Peptide rapidly forms antiparallel beta strands in solution

Circular dichroism confirms beta-sheet structure

Insights into membrane interaction mechanisms are proposed

Abstract

Antimicrobial peptides are a class of small, usually positively charged amphiphilic peptides that are used by the innate immune system to combat bacterial infection in multicellular eukaryotes. Antimicrobial peptides are known for their broad-spectrum antimicrobial activity and thus can be used as a basis for a development of new antibiotics against multidrug-resistant bacteria.
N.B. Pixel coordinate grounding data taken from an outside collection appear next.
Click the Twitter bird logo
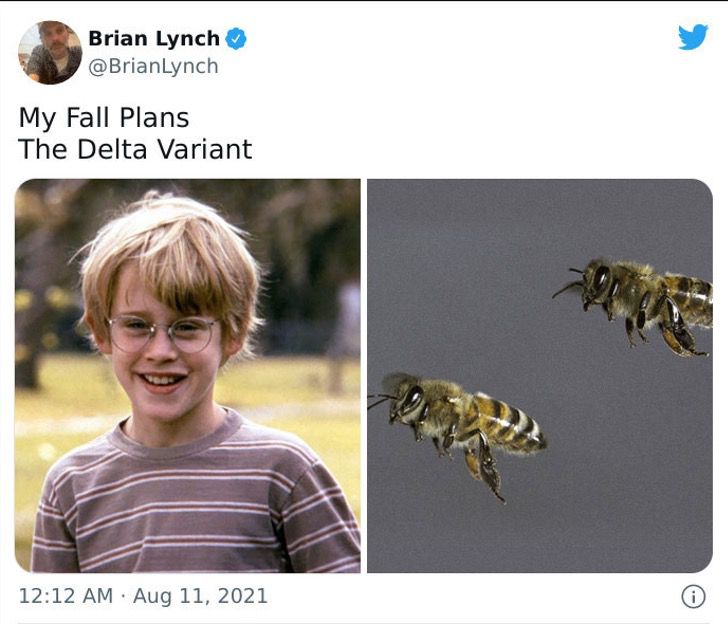(x=692, y=37)
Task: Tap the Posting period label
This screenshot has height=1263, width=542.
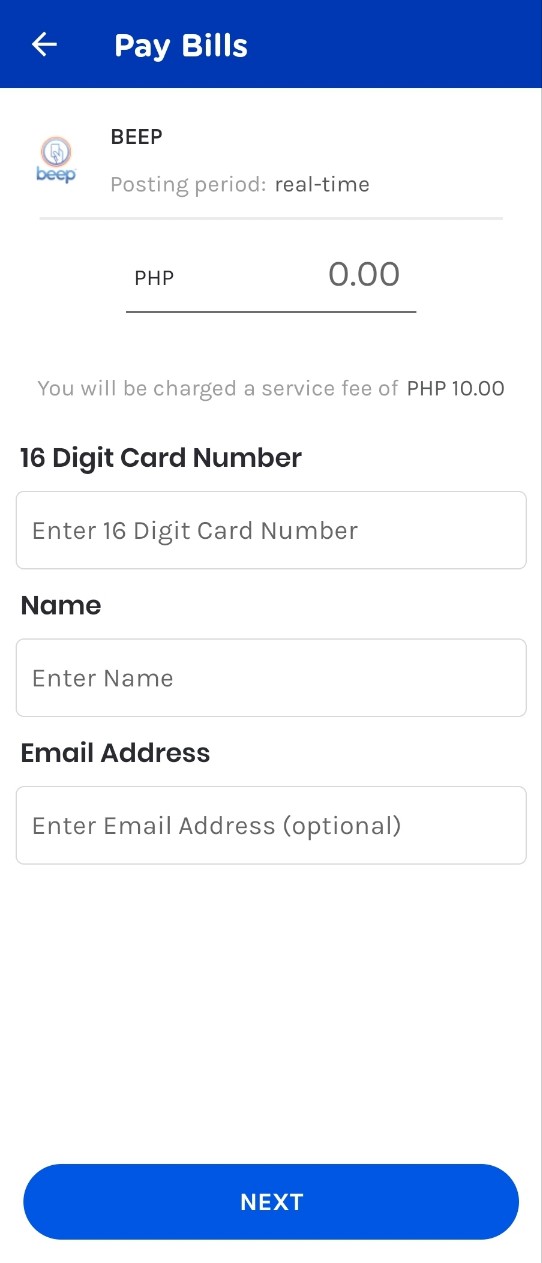Action: [x=188, y=185]
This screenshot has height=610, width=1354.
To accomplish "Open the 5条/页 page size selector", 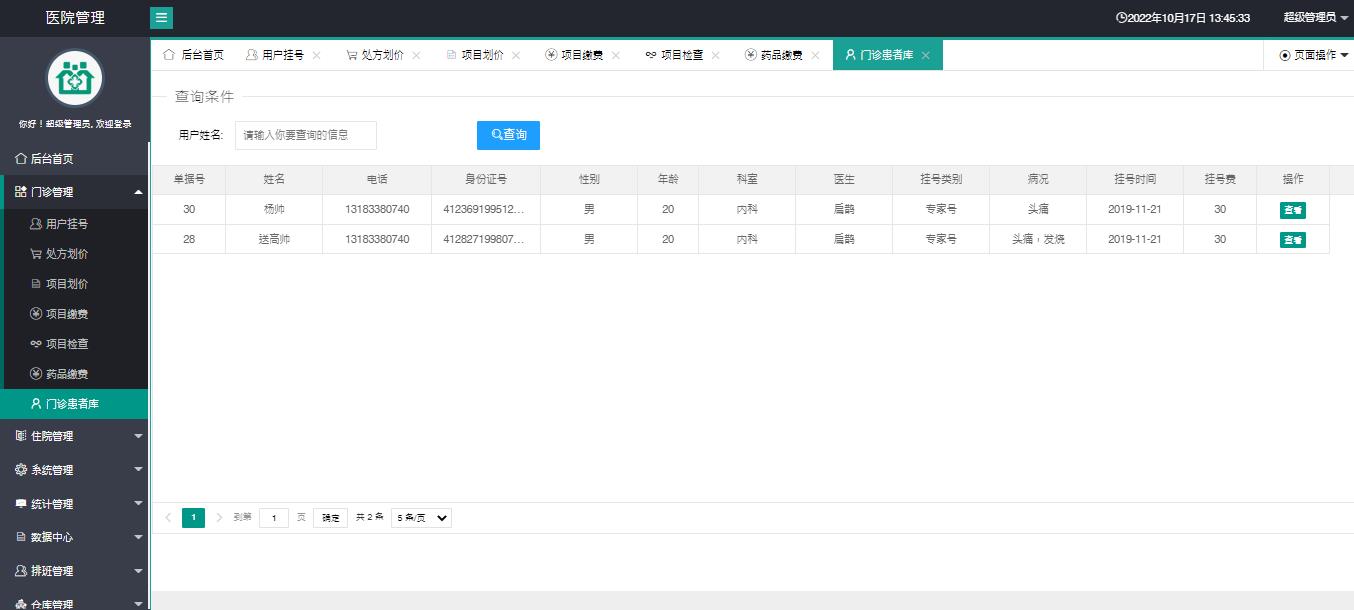I will coord(421,518).
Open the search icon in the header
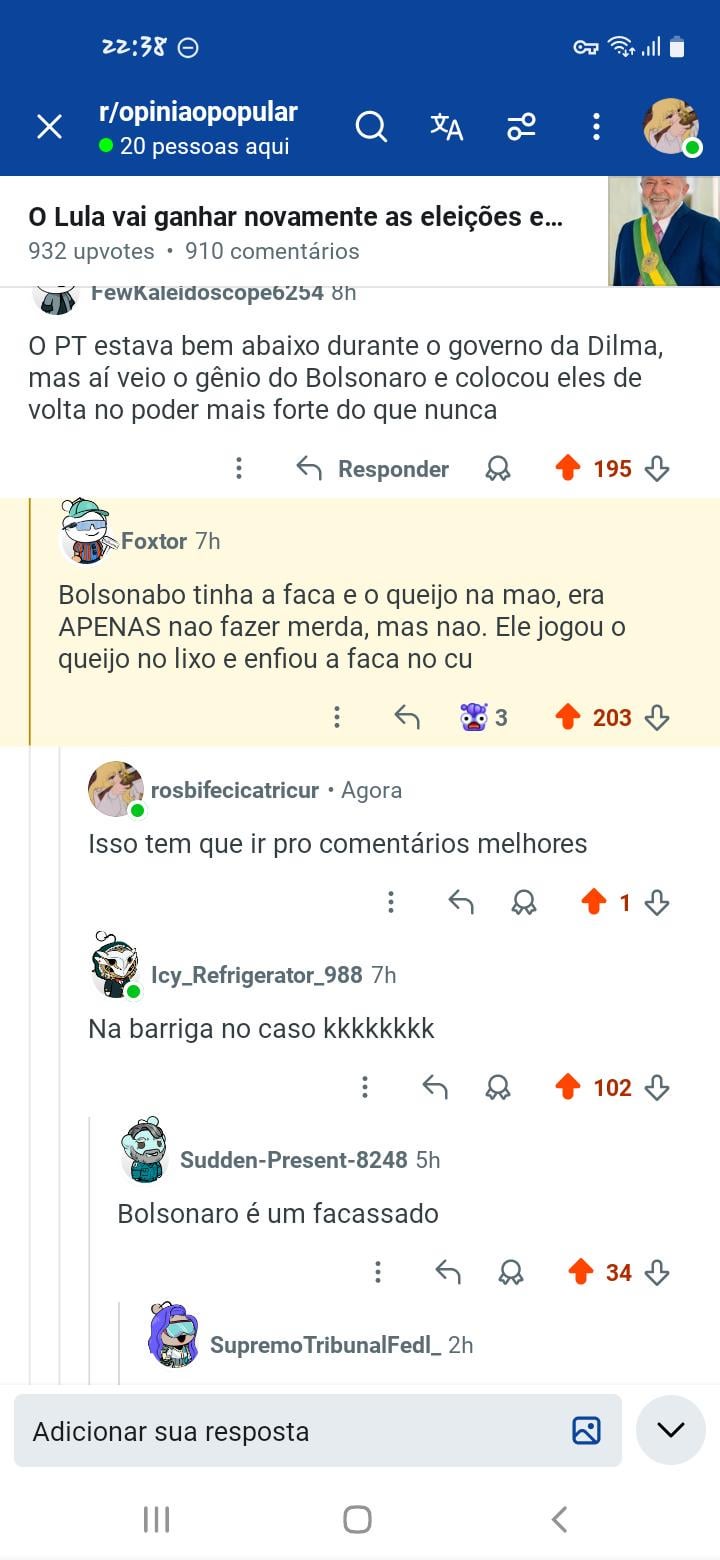This screenshot has height=1560, width=720. tap(371, 127)
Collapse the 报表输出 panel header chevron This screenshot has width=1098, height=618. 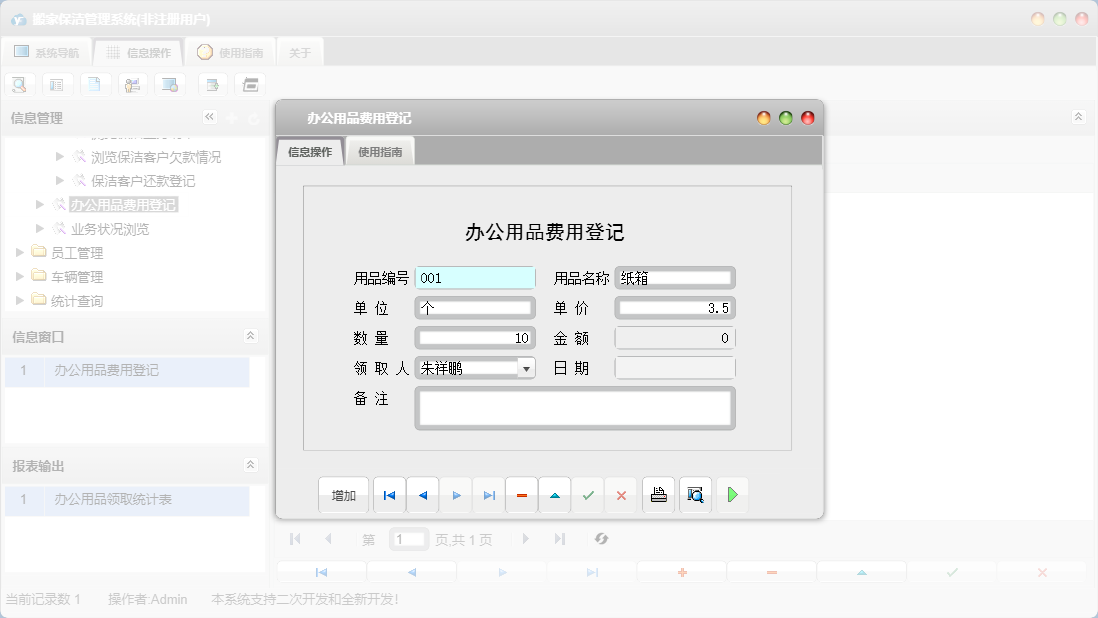[x=250, y=464]
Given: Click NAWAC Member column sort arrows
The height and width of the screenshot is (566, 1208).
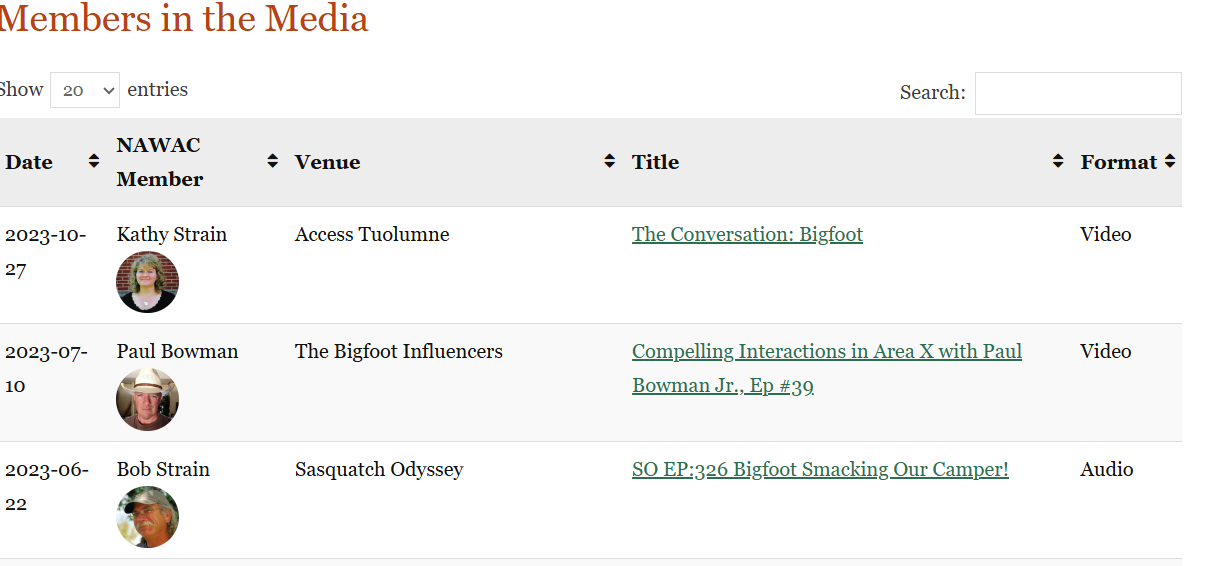Looking at the screenshot, I should pos(272,162).
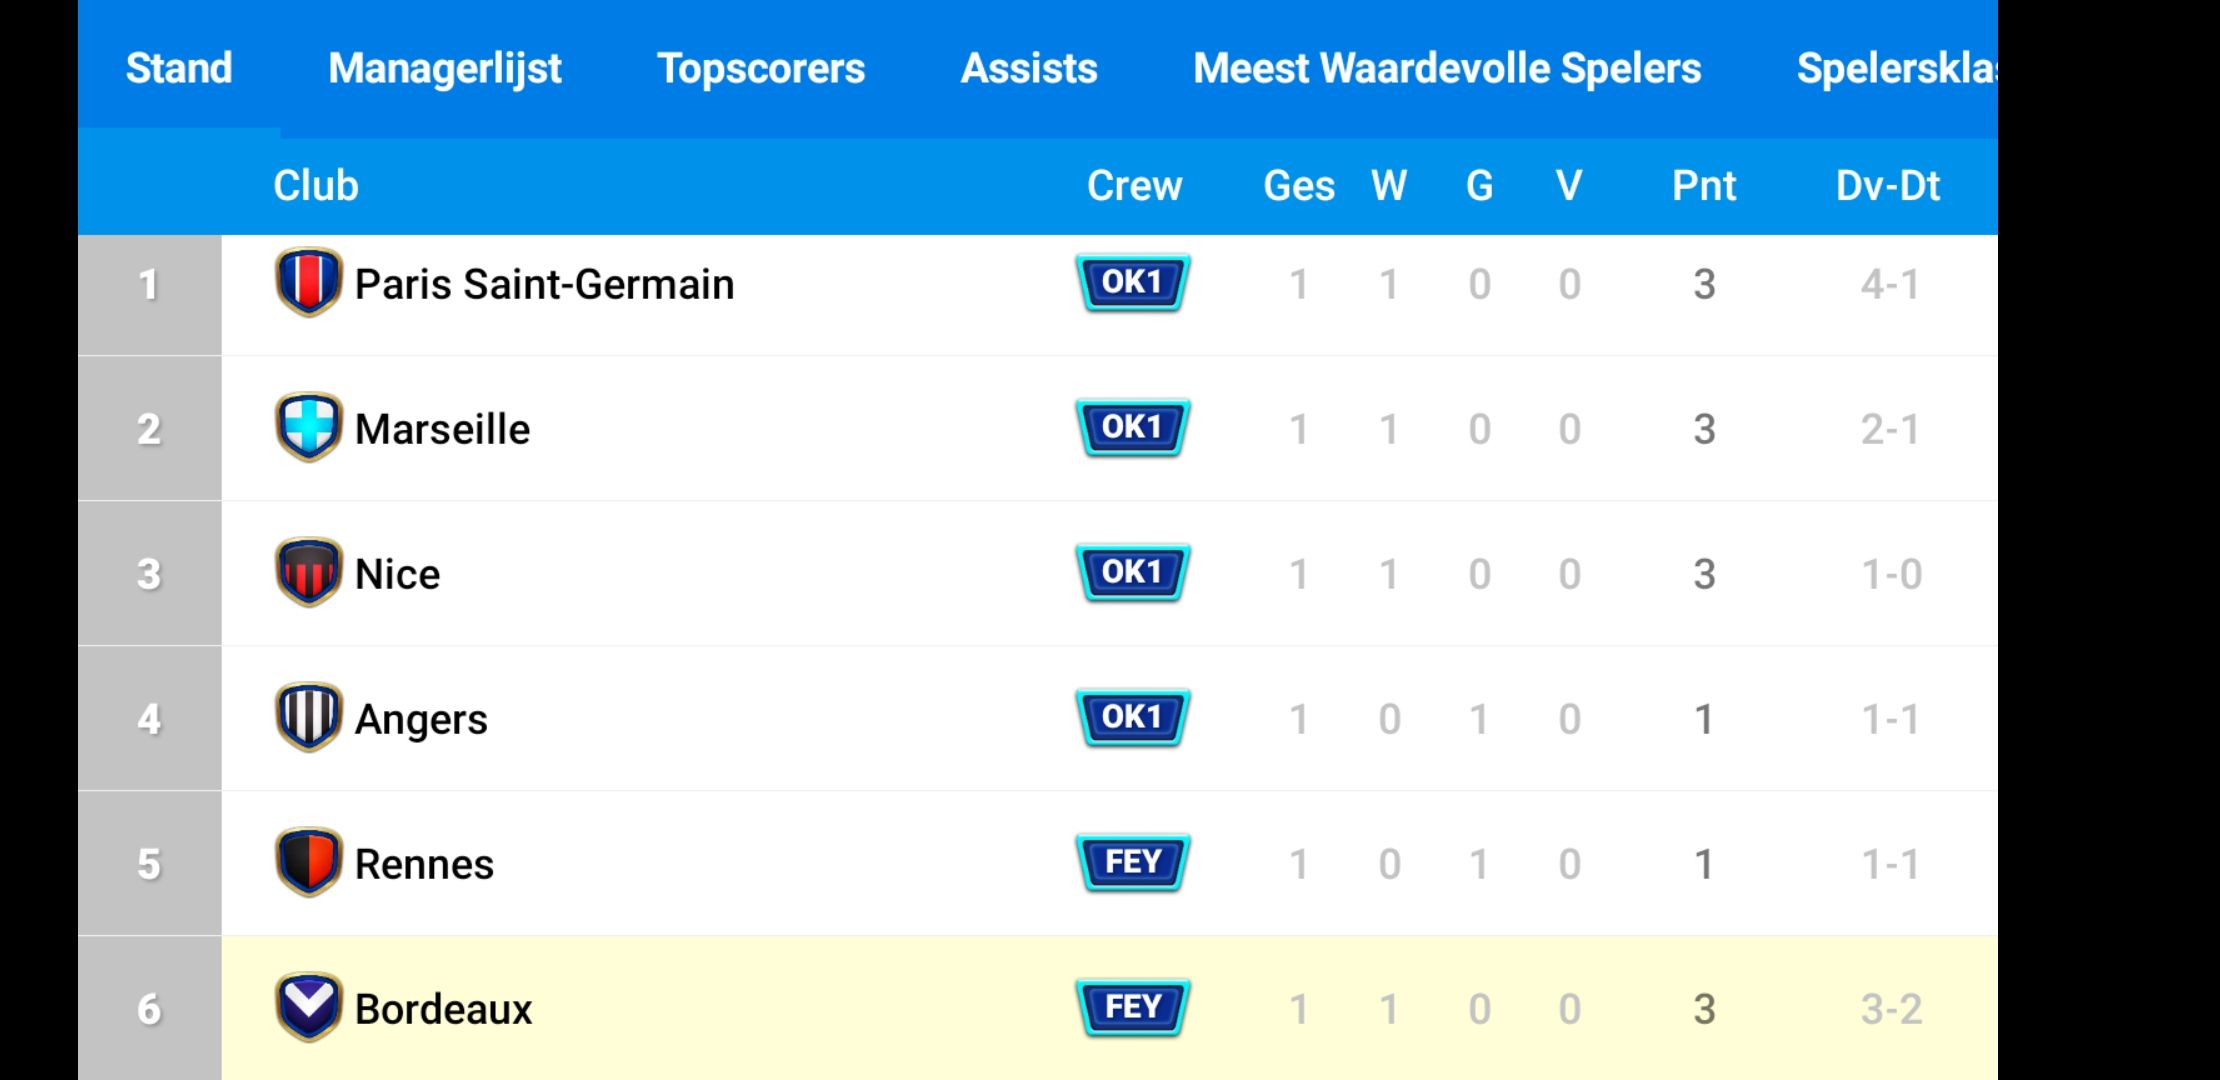Open Meest Waardevolle Spelers tab
The width and height of the screenshot is (2220, 1080).
pos(1447,68)
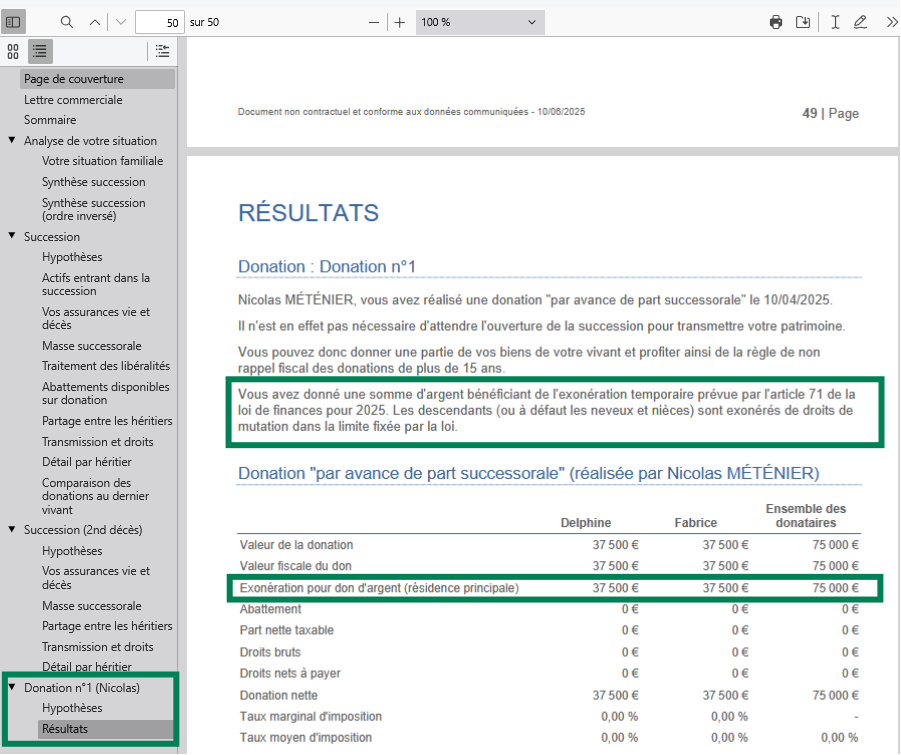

The most challengeous task on the way to a therapeutic use of antimicrobial peptides is a rational design of new peptides with enhanced activity and reduced toxicity. Here we report a molecular dynamics and circular dichroism study of a novel synthetic antimicrobial peptide D51. This peptide was earlier designed by Loose et al. using a linguistic model of natural antimicrobial peptides. Molecular dynamics simulation of the peptide folding in explicit solvent shows fast formation of two antiparallel beta strands connected by a beta-turn that is confirmed by circular dichroism measurements. Obtained from simulation amphipatic conformation of the peptide is analysed and possible mechanism of its interaction with bacterial membranes together with ways to enhance its antibacterial activity are suggested.